| Aim of the exercise |
Quote every entry word for word.

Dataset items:

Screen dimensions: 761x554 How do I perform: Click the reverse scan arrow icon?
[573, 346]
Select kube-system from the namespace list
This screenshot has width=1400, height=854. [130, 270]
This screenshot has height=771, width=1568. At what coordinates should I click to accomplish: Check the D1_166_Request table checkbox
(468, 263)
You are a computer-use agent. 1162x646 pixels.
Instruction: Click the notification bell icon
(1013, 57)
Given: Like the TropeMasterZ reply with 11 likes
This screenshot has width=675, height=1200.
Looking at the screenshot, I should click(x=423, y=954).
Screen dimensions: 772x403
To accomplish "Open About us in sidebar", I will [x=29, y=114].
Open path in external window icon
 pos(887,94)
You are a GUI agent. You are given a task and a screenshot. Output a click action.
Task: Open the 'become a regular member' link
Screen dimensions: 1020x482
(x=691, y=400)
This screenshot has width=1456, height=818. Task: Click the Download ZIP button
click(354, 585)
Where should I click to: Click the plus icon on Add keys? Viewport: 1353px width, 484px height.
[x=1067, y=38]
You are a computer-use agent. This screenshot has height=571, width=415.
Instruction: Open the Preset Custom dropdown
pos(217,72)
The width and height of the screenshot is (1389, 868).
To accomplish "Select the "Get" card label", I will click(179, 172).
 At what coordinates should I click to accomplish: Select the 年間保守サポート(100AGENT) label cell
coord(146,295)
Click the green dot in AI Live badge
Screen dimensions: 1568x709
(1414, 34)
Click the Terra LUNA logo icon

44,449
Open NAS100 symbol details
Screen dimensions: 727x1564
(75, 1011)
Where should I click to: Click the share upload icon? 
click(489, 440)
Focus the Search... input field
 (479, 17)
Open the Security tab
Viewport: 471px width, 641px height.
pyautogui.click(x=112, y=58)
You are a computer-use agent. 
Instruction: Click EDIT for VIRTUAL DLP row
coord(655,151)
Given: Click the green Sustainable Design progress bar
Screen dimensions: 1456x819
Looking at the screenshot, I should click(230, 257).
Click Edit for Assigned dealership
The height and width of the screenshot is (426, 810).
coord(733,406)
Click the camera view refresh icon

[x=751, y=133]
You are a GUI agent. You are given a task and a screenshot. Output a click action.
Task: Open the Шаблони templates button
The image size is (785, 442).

| Exercise result |
Screen dimensions: 761x554 How do I perform: Click the reverse scan arrow icon?
[573, 346]
Select kube-system from the namespace list
This screenshot has width=1400, height=854. [130, 270]
This screenshot has height=771, width=1568. At what coordinates should I click to accomplish: Check the D1_166_Request table checkbox
(468, 263)
You are a computer-use agent. 1162x646 pixels.
Instruction: Click the notification bell icon
(1013, 57)
Given: Like the TropeMasterZ reply with 11 likes
This screenshot has width=675, height=1200.
Looking at the screenshot, I should click(x=423, y=954).
Screen dimensions: 772x403
To accomplish "Open About us in sidebar", I will [x=29, y=114].
Open path in external window icon
 pos(887,94)
You are a GUI agent. You are given a task and a screenshot. Output a click action.
Task: Open the 'become a regular member' link
Screen dimensions: 1020x482
(x=691, y=400)
This screenshot has width=1456, height=818. Task: Click the Download ZIP button
click(354, 585)
Where should I click to: Click the plus icon on Add keys? Viewport: 1353px width, 484px height.
[x=1067, y=38]
You are a computer-use agent. This screenshot has height=571, width=415.
Instruction: Open the Preset Custom dropdown
pos(217,72)
The width and height of the screenshot is (1389, 868).
To accomplish "Select the "Get" card label", I will click(179, 172).
 At what coordinates should I click to accomplish: Select the 年間保守サポート(100AGENT) label cell
coord(146,295)
Click the green dot in AI Live badge
Screen dimensions: 1568x709
(1414, 34)
Click the Terra LUNA logo icon

44,449
Open NAS100 symbol details
Screen dimensions: 727x1564
(75, 1011)
Where should I click to: Click the share upload icon? 
click(489, 440)
Focus the Search... input field
 (479, 17)
Open the Security tab
Viewport: 471px width, 641px height.
pyautogui.click(x=112, y=58)
You are a computer-use agent. 
Instruction: Click EDIT for VIRTUAL DLP row
coord(655,151)
Given: Click the green Sustainable Design progress bar
Screen dimensions: 1456x819
Looking at the screenshot, I should click(230, 257).
Click Edit for Assigned dealership
The height and width of the screenshot is (426, 810).
coord(733,406)
Click the camera view refresh icon

[x=751, y=133]
You are a GUI agent. You are given a task and a screenshot. Output a click action.
Task: Open the Шаблони templates button
The image size is (785, 442).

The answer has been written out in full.